By 25 ottobre 2015Numero Chiuso, Università

andrea-orlando-ministro-2Si è svolto questo fine settimana a Padova il Congresso nazionale dell’Associazione Italiana Giovani Avvocati. Tra i tanti ospiti del congresso il Ministro della Giustizia, Andrea Orlando, il quale è tornato a parlare della riforma del corso di laurea di giurisprudenza, che vede coinvolti ormai da mesi tutte le componenti del mondo forense. Il Ministro, parlando di un provvedimento che disciplini l’accesso al corso di laurea, ha affermato che: “La strada in parte ricalca quella che a suo tempo è stata seguita per le facoltà di Medicina, in considerazione del fatto che il numero degli avvocati è cresciuto nel corso di questi anni in modo esponenziale”.

Jacopo Dionisio, coordinatore nazionale dell’Unione degli Universitari, dichiara: “Le parole del Ministro sono profondamente distanti da quella che è la realtà. Guardando i numeri di immatricolati e iscritti al corso di laurea di Giurisprudenza, ci si rende perfettamente conto dell’emorragia di studenti che si sta verificando negli ultimi anni: dal 2011/2012 si sono persi 8000 immatricolati e 13000 iscritti circa. Questo testimonia proprio come sia urgente e necessario un intervento a riguardo che vada, però, in direzione opposta rispetto a quanto proposto dal on. Orlando, prevedendo, invece, una riforma del corso in modo da renderlo più attuale.”

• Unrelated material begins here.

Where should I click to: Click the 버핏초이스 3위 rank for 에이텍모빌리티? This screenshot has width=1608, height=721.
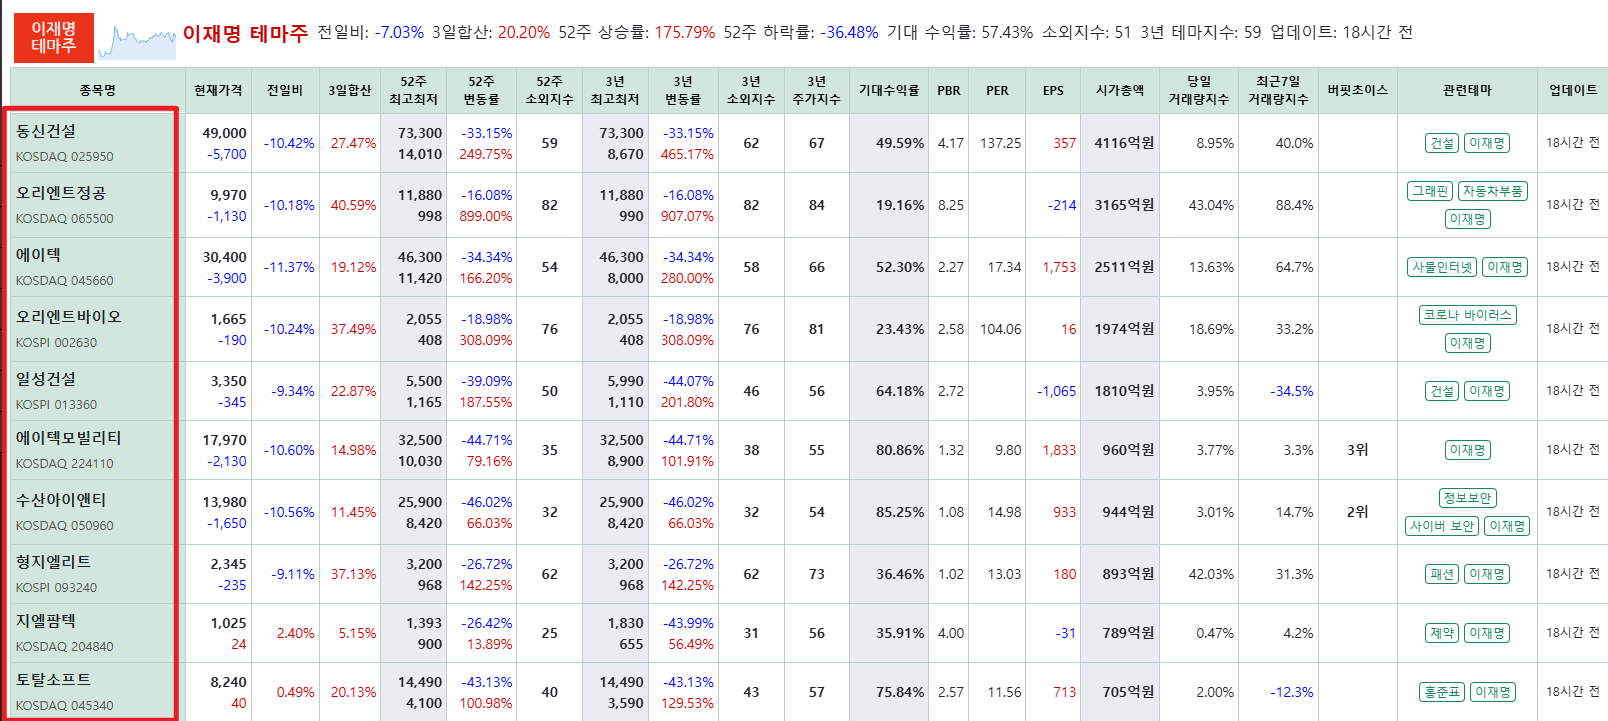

Conclude Dionisio: “Le parole del Ministro confermano ancora una volta come l’intenzione sia quella di dare ancora ascolto agli interessi degli Ordini professionali, proponendo un modello escludente, già presente in altri corsi di studi e che ha già dimostrato tutte le proprie lacune. L’UDU da sempre si è battuta per un’università che sia realmente accessibile a tutti, per questo rigettiamo con forza l’ipotesi di un nuovo corso a numero chiuso: pretendiamo invece un costante coinvolgimento degli studenti, così come richiesto anche dal CNSU, in modo da poter arrivare ad una riforma che recepisca le nostre istanze e renda attrattivo il corso di laurea di Giurisprudenza.”